Writer: Bradford Winters & Larry Cohen
Art: Daniel Irizarri
Release Date: 9th Sept 2015
Americatown is a really interesting idea. The premise is that the Western Economy has collapsed leaving the USA a shattered country of poverty and hardship. Consequently, the third world economies of our time are now the economic powerhouses, and illegal migrants are flooding to these areas for work. In this time, however, the illegal migrants are US citizens trying to get into Buenos Aires and a city district called Americatown.
I have to confess that I love the idea of this, and there were a few delightfully surprising themes introduced in issue one that continues to issue two, in fact these themes are so strong in terms of the world that has been created it makes the story seem a bit weak.

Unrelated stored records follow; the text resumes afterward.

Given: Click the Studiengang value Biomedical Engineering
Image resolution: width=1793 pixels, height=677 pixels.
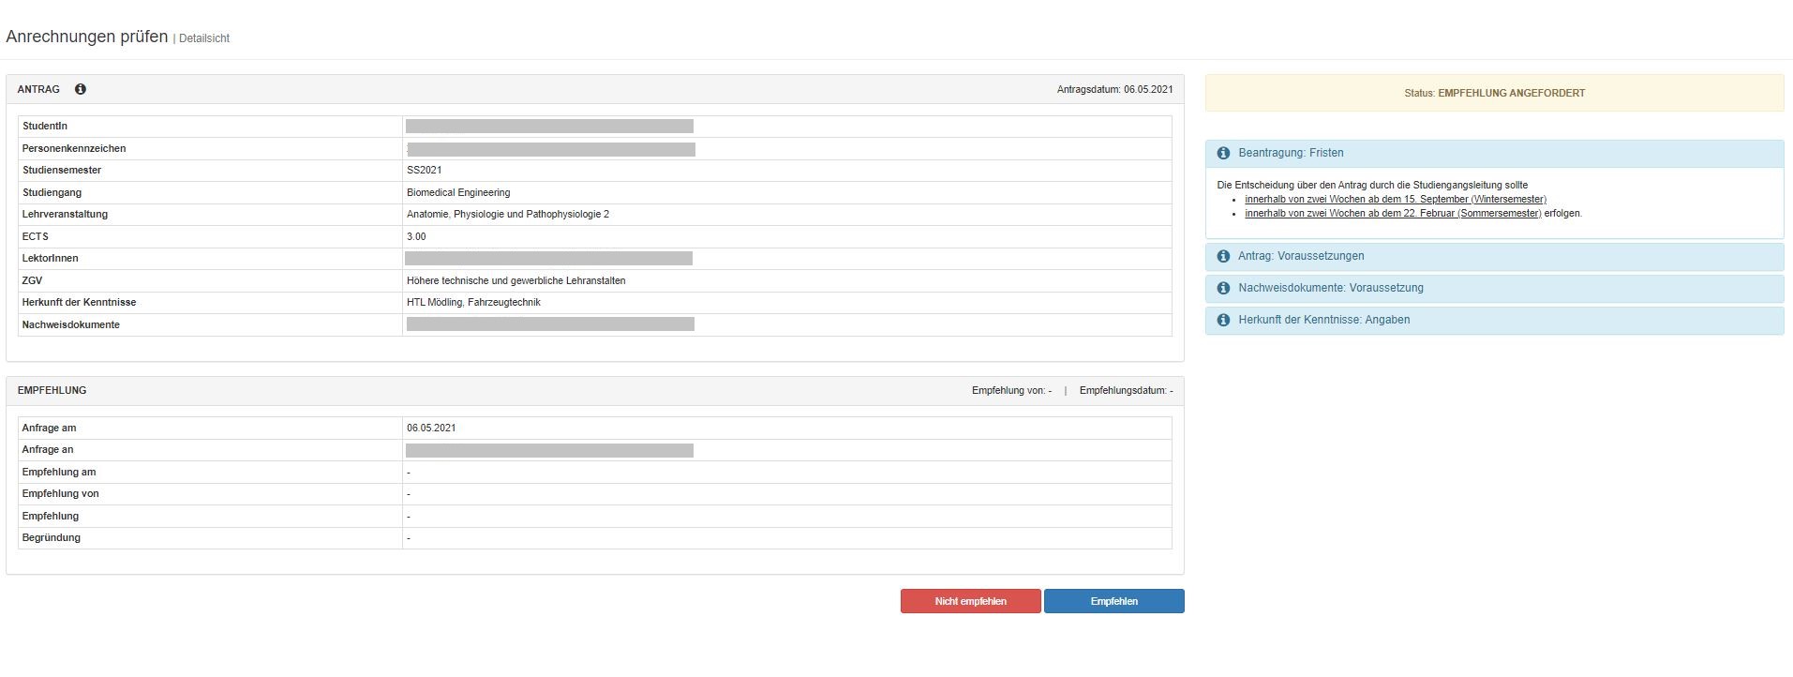Looking at the screenshot, I should click(x=458, y=192).
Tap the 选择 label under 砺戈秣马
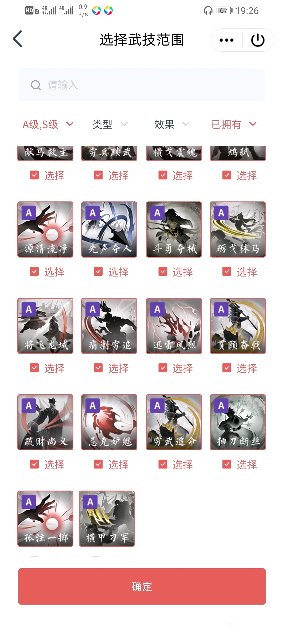The width and height of the screenshot is (284, 632). pos(247,272)
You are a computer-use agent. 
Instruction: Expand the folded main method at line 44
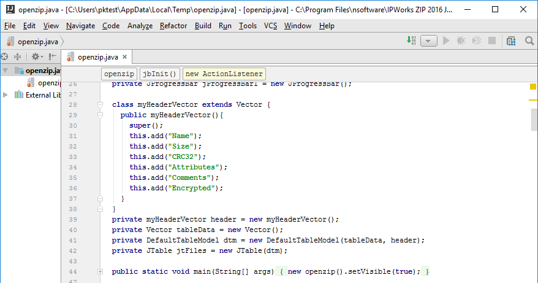(x=100, y=271)
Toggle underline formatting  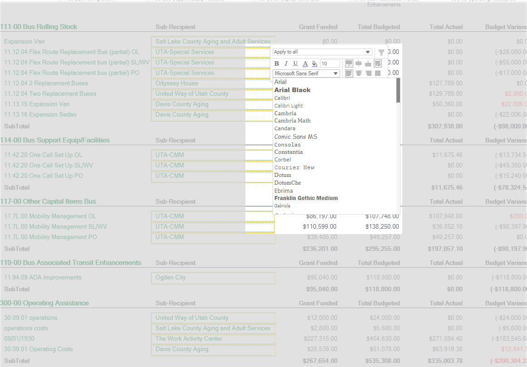coord(295,64)
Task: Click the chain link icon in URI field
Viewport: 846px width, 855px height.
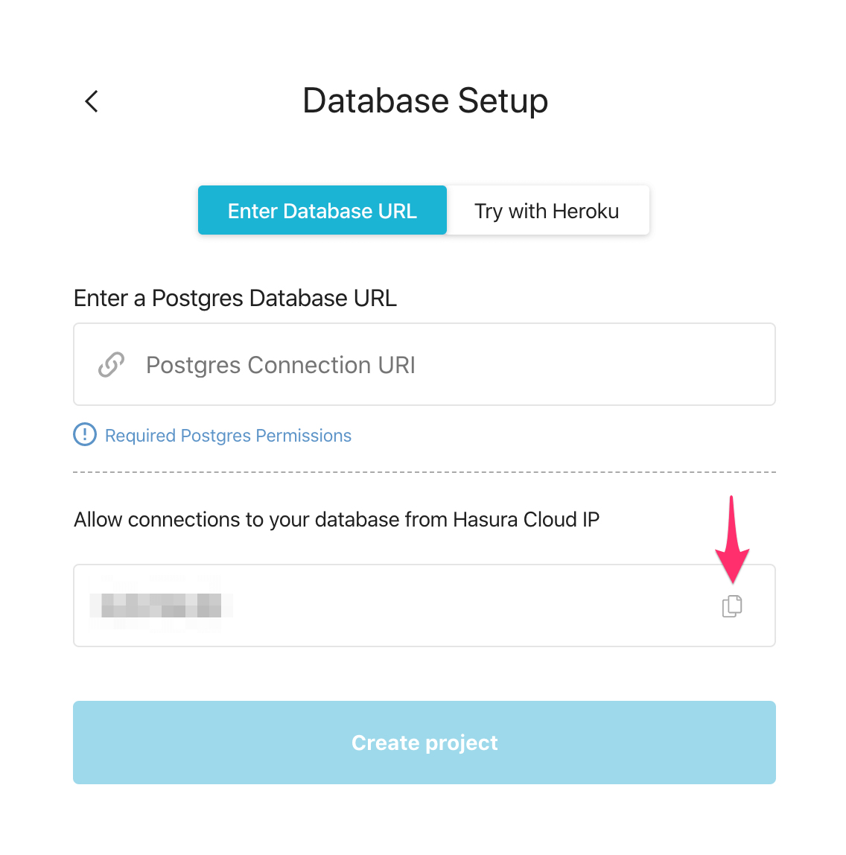Action: [x=111, y=365]
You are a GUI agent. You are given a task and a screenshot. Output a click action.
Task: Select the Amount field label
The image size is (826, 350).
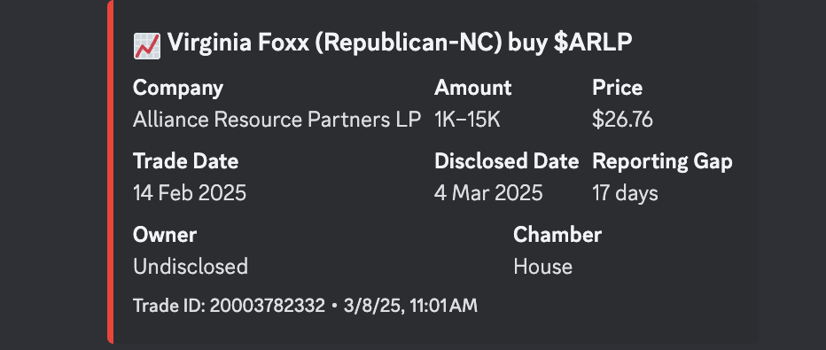[x=472, y=88]

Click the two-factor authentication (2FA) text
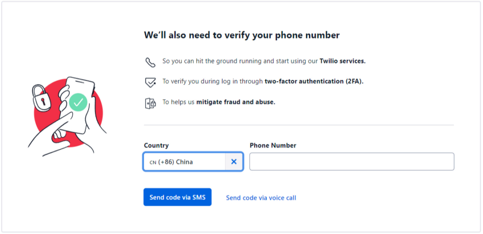point(314,81)
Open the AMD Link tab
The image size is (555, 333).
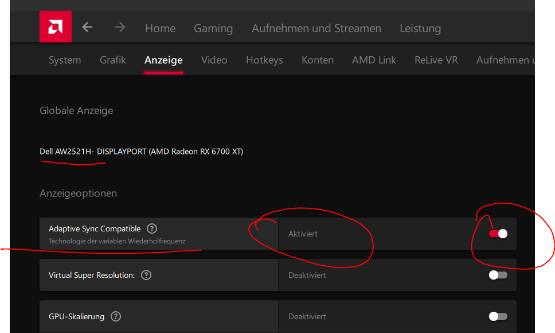click(x=374, y=60)
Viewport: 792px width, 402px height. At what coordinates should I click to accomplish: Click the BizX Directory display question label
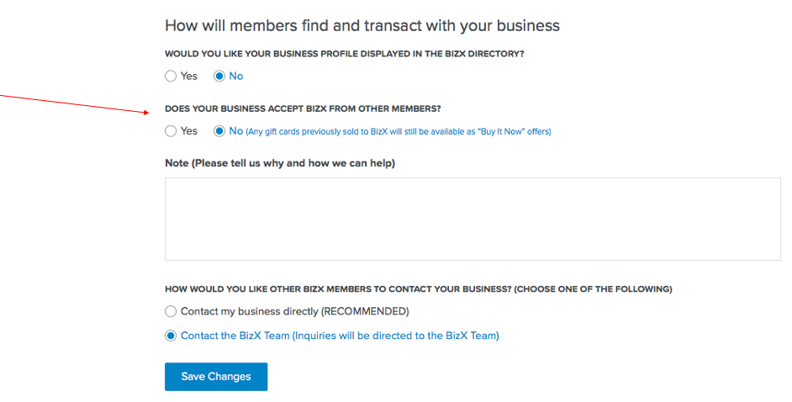(x=345, y=54)
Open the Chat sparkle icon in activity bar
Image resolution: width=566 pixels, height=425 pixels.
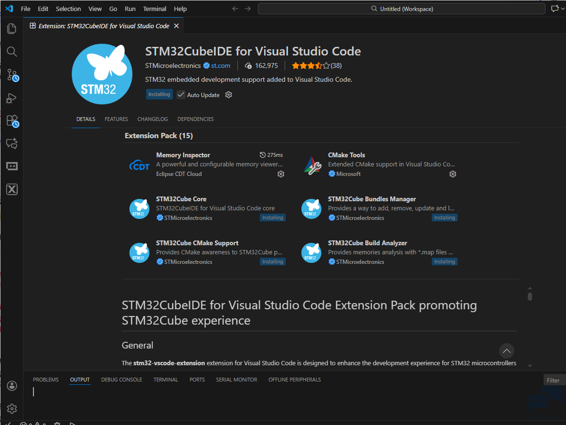[12, 143]

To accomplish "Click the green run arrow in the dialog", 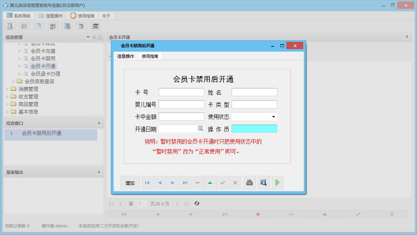I will point(278,183).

Sounds bad, right? It’s not though, let me try and explain. Winters and Cohen have created an incredible world and cast of characters, and have played with our Social norms to do it. The lead smuggler is an American Indian, the people historically marginalised by the American settlers is now the one person the Americans need to get into Americatown. In the 90s it was a bit of an Urban Legend that in South America there were gangs of Organ Harvesters that would drug you and steal your organs. In Americatown’s world if you can’t make your transportation fee, the smugglers would take your organs and sell them on the black market to cover what you can’t pay.
It’s the clever little themes like this that gave me most enjoyment when reading Americatown, the play’s on our own reality. The story, so far, has been sufficient but not extraordinary. It’s doing a good enough job of building up a narrative, but it’s apparent that there has (in my opinion) been some harsh editing. There are a couple of transitions within the story that don’t really make a lot of sense. They break the flow and the resulting appreciation of what is going on. Especially the reveal at the end, as a driving element for the continuation of the story it’s a great plot element, but it makes no sense. I went back to issue one to recheck and there is no lead in to why Derek has a tracker on him, it just appears, and this is why I get the distinct feeling that a lot of content was chopped prior to publication.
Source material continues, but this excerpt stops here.